Excerto do texto
- - - - - - -

Também não tenho a certeza que o caso Sócrates (pelo menos nesta forma pré-julgamento) possa atingir violentamente o poder politico, mormente o PS. Até á data nada atinge o PS mesmo se corra por aí que Costa se louve em Sócrates. É verdade que a sua eleição pode fazer parecer que se inverteu dentro do PS o “apagamento” do ex-primeiro ministro. Convenhamos que até isso me pareceu sempre algo de exagerado. A AR estava pejada de “socráticos”, Seguro tinha a confiança de muitos desses cavalheiros e a condenação da orientação política anterior era discreta, discretíssima. Aliás, a oposição ao Governo e ás suas medidas parecia indiciar uma certa colagem de Seguro à “herança” medonhamente esconjurada por Coelho e amigos.

A segunda questão que anda nas bocas do mundo é o perigo de se estar a assistir a um “julgamento da rua”. Esse é um dos riscos que a liberdade pressupõe. Pior seria se a opinião fosse violentada pela policia, pelos bufos, pelos informadores, pelo medo de ser preso. A “rua” julga sempre. E há muito que ela chama gatuno, criminoso a qualquer politico. Note-se, de passagem, que muitas vezes a rua é assanhada por responsáveis políticos. Não se lembram de todas as acusações que certos tenores da “esquerda” (esquerda entre parêntesis, diga-se já) tem continuadamente feito ao governo que, verdade seja, se põe muito a jeito...

A terceira questão é a levantada pela “comunicação social”. As televisões ululam com a falta de notícias do Tribunal de Instrução. Nem sequer pensam que essa falta de notícias prefira ou pode prefigurar a defesa do detido. Antes poucas notícias ou nenhumas do que um comunicado feito á pressa que imediatamente poria um cento de comentadores a fazer complicados exercícios de interpretação.

A quarta e última observação que me ocorre é esta: a questão Sócrates pode perturbar fortemente as possibilidades de Costa na sua corrida ao Ministério. Mesmo que Sócrates fique detido, o processo seguramente não estará despachado tão cedo (a menos que haja uma confissão, que as provas sejam esmagadoramente conhecidas e que a opinião pública se convença maioritariamente do seu fundamento). O problema que eventualmente poderia prejudicar o PS é a suspeita de actuações criminosas durante o Governo do ex-primeiro ministro. Aí, de facto, seria difícil, excluir da actuação de Sócrates muitos outros responsáveis de topo do partido. Mas, até ao momento, e esperemos que nunca, tal não ocorreu.

Todos os países correm riscos, assistem a escândalos, à indignação dos cidadãos e ao protesto destes. Isso é sempre um bom sinal de vitalidade, de consciência cidadã e de funcionamento das instituições. O resto, ou o contrario, é que é o cemitério da liberdade. E nos campos santos nem os mortos respiram.

 

(este texto não entrou no blog por razões misteriosas que se devem apenas à minha eventual falta de habilidade e jamais ao actual detido em Évora, aos jornalistas, ao senhor Sousa Tavares ou mesmo ao dr Mário Soares. Publica-se dois dias depois com mais algumas reflexões)

- - - - - - -

Dados apresentados
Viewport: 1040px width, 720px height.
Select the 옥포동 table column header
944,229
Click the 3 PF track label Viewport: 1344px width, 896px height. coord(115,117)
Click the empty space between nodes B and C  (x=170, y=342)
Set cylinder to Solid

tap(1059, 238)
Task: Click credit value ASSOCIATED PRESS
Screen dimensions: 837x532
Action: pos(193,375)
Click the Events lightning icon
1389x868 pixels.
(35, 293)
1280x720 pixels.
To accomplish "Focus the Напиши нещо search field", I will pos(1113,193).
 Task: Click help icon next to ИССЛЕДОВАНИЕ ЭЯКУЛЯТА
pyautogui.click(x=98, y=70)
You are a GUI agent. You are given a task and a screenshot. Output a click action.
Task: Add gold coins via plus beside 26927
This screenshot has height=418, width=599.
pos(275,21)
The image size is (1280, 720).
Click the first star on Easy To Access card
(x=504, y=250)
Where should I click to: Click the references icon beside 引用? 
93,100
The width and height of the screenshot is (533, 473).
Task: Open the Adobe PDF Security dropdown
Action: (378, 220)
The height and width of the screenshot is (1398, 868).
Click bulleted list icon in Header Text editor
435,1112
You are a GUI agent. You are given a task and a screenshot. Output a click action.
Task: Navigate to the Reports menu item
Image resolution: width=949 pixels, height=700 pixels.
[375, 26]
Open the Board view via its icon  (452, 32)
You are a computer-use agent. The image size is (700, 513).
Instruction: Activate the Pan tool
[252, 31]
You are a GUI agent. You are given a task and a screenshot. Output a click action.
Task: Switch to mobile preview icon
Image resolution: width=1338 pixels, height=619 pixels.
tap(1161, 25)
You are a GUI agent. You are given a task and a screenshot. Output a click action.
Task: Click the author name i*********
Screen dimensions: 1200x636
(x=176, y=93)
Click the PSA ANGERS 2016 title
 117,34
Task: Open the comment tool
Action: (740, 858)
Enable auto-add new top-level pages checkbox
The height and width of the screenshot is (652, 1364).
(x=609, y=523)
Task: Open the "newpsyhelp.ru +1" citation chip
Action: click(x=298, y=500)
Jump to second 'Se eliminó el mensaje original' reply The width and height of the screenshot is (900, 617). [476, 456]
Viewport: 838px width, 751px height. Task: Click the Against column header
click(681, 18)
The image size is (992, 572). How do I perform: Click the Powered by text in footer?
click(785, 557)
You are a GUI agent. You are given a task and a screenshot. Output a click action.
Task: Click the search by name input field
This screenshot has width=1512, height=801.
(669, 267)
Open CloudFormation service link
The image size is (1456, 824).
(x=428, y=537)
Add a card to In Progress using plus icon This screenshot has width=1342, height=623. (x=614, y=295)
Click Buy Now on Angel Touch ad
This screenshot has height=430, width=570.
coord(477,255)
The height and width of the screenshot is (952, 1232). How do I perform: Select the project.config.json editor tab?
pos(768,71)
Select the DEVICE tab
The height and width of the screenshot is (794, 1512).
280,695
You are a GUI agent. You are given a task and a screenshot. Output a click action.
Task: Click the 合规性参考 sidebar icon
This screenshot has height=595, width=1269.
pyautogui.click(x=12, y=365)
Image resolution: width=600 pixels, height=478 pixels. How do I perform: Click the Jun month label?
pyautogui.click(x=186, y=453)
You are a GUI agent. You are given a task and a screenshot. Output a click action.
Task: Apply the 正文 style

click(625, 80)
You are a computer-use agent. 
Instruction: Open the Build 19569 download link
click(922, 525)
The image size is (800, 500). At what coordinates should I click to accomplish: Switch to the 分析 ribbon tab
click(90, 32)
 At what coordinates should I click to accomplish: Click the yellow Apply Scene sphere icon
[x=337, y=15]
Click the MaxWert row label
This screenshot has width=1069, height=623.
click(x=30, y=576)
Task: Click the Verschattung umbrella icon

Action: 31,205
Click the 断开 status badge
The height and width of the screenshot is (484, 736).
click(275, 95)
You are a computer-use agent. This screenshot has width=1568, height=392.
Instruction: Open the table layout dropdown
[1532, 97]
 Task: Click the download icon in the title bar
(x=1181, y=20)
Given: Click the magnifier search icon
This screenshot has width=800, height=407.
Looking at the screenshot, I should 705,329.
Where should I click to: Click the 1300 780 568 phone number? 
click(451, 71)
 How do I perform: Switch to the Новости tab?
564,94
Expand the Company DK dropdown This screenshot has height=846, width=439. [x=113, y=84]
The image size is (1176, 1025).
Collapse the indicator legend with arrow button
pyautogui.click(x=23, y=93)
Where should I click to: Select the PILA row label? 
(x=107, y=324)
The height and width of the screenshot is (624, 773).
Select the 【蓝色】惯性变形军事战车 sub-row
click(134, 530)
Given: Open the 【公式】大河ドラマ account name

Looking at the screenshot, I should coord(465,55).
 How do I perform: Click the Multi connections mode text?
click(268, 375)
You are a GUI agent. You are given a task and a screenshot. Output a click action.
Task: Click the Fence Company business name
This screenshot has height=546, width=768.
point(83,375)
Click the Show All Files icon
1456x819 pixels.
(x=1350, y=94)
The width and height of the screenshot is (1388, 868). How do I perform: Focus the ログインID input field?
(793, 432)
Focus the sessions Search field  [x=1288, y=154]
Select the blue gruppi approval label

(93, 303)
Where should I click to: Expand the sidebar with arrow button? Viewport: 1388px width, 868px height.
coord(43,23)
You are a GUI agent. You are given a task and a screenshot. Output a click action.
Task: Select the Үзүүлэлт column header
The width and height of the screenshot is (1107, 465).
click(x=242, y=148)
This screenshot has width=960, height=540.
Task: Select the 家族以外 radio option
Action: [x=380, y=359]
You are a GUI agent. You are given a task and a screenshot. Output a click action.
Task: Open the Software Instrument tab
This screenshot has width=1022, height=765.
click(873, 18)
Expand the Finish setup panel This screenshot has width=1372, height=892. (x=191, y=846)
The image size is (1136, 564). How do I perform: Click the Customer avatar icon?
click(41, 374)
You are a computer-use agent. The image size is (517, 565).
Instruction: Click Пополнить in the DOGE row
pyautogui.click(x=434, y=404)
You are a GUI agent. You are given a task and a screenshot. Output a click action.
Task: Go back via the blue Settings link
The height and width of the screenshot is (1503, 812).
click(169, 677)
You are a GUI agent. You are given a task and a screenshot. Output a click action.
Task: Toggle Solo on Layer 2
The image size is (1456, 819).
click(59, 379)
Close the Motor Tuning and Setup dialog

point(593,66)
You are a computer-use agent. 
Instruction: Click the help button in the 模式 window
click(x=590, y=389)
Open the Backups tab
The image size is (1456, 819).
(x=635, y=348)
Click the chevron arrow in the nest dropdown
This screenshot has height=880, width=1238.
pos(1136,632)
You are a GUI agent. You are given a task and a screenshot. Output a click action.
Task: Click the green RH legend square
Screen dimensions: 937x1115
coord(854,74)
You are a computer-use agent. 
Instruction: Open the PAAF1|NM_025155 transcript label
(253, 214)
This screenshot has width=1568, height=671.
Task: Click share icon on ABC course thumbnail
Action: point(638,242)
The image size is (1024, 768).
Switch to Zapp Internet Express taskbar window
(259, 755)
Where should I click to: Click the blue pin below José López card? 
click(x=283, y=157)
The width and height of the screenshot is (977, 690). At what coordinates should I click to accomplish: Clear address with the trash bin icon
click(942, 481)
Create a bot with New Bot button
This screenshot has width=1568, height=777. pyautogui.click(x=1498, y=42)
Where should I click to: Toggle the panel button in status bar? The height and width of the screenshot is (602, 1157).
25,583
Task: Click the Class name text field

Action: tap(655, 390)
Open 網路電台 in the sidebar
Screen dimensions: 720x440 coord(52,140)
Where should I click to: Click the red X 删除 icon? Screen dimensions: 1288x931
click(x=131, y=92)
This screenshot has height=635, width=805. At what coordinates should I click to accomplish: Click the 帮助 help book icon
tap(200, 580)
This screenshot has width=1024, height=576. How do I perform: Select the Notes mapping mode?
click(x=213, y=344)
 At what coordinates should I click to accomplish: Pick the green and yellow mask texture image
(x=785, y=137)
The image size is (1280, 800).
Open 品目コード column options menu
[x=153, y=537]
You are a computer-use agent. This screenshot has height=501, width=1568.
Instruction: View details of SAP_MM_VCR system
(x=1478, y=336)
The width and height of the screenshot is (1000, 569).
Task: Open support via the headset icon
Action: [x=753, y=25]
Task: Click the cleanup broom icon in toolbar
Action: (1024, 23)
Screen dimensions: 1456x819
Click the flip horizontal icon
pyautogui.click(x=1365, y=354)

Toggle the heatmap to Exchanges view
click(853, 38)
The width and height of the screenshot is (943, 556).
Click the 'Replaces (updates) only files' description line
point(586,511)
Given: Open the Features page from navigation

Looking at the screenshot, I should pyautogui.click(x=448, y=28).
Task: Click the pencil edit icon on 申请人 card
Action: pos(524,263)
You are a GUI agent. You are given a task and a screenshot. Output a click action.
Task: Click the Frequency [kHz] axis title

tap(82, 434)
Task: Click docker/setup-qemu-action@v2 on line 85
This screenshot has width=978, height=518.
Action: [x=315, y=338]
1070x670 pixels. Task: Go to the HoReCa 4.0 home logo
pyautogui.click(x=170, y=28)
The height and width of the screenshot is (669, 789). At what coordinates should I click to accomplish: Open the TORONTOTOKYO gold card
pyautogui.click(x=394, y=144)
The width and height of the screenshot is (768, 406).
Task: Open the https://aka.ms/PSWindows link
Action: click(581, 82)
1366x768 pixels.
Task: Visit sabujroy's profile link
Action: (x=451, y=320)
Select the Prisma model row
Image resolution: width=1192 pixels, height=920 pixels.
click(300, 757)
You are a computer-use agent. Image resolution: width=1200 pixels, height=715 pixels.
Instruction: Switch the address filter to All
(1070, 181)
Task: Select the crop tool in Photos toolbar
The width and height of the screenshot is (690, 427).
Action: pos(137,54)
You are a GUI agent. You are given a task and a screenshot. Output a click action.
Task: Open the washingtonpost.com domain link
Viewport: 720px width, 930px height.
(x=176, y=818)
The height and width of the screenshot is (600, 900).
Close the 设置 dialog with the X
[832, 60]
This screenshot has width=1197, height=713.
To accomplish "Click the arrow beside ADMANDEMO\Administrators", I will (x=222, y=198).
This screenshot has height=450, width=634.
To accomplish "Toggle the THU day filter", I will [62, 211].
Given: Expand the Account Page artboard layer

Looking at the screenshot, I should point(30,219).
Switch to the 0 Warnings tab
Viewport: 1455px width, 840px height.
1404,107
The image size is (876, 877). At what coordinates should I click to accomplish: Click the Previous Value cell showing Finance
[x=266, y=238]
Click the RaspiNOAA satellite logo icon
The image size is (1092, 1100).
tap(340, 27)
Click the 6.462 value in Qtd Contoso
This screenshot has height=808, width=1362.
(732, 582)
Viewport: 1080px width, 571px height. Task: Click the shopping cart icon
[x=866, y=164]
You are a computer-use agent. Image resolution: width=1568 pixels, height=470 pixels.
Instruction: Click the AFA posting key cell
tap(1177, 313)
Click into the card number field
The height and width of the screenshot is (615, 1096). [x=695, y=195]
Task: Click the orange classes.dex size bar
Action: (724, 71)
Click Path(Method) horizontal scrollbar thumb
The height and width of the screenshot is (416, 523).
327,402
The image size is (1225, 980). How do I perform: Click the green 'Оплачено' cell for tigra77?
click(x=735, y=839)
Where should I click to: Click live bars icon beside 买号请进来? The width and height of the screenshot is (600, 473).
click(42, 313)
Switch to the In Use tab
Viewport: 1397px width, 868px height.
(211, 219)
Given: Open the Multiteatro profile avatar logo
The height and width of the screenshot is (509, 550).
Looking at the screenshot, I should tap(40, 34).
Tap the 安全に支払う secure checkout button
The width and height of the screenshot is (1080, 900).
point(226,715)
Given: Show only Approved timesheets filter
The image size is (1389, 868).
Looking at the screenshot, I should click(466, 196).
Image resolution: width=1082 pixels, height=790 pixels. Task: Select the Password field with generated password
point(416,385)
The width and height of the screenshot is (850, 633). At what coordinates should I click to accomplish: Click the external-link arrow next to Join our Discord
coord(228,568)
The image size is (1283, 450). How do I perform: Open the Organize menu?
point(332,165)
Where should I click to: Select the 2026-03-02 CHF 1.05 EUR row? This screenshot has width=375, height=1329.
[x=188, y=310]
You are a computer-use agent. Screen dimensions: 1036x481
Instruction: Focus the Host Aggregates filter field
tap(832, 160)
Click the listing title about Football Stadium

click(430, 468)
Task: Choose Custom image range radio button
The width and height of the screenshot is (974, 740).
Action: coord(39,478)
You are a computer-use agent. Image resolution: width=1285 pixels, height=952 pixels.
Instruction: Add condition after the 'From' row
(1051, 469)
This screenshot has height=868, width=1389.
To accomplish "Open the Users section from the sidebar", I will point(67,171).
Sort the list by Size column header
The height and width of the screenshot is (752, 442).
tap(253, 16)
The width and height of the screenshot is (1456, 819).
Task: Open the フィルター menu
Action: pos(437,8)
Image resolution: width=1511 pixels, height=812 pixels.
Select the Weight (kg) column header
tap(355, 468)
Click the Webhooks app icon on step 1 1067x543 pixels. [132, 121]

- - - - - - -

Exercício A
Copie do excerto sobre o caso Sócrates o trecho que começa em "(este texto não" e termina em "mais algumas reflexões)".
Exercício B
Responda às perguntas seguintes com base no excerto sobre o caso Sócrates.
(i) Segundo o excerto, de quem estava pejada a AR?
(ii) Com que falta de notícias ululam as televisões?
(iii) Segundo a nota entre parênteses no final, onde se encontra o actual detido?

Resposta esperada A
(este texto não entrou no blog por razões misteriosas que se devem apenas à minha eventual falta de habilidade e jamais ao actual detido em Évora, aos jornalistas, ao senhor Sousa Tavares ou mesmo ao dr Mário Soares. Publica-se dois dias depois com mais algumas reflexões)

Resposta esperada B
(i) De “socráticos”.
(ii) Com a falta de notícias do Tribunal de Instrução.
(iii) Em Évora.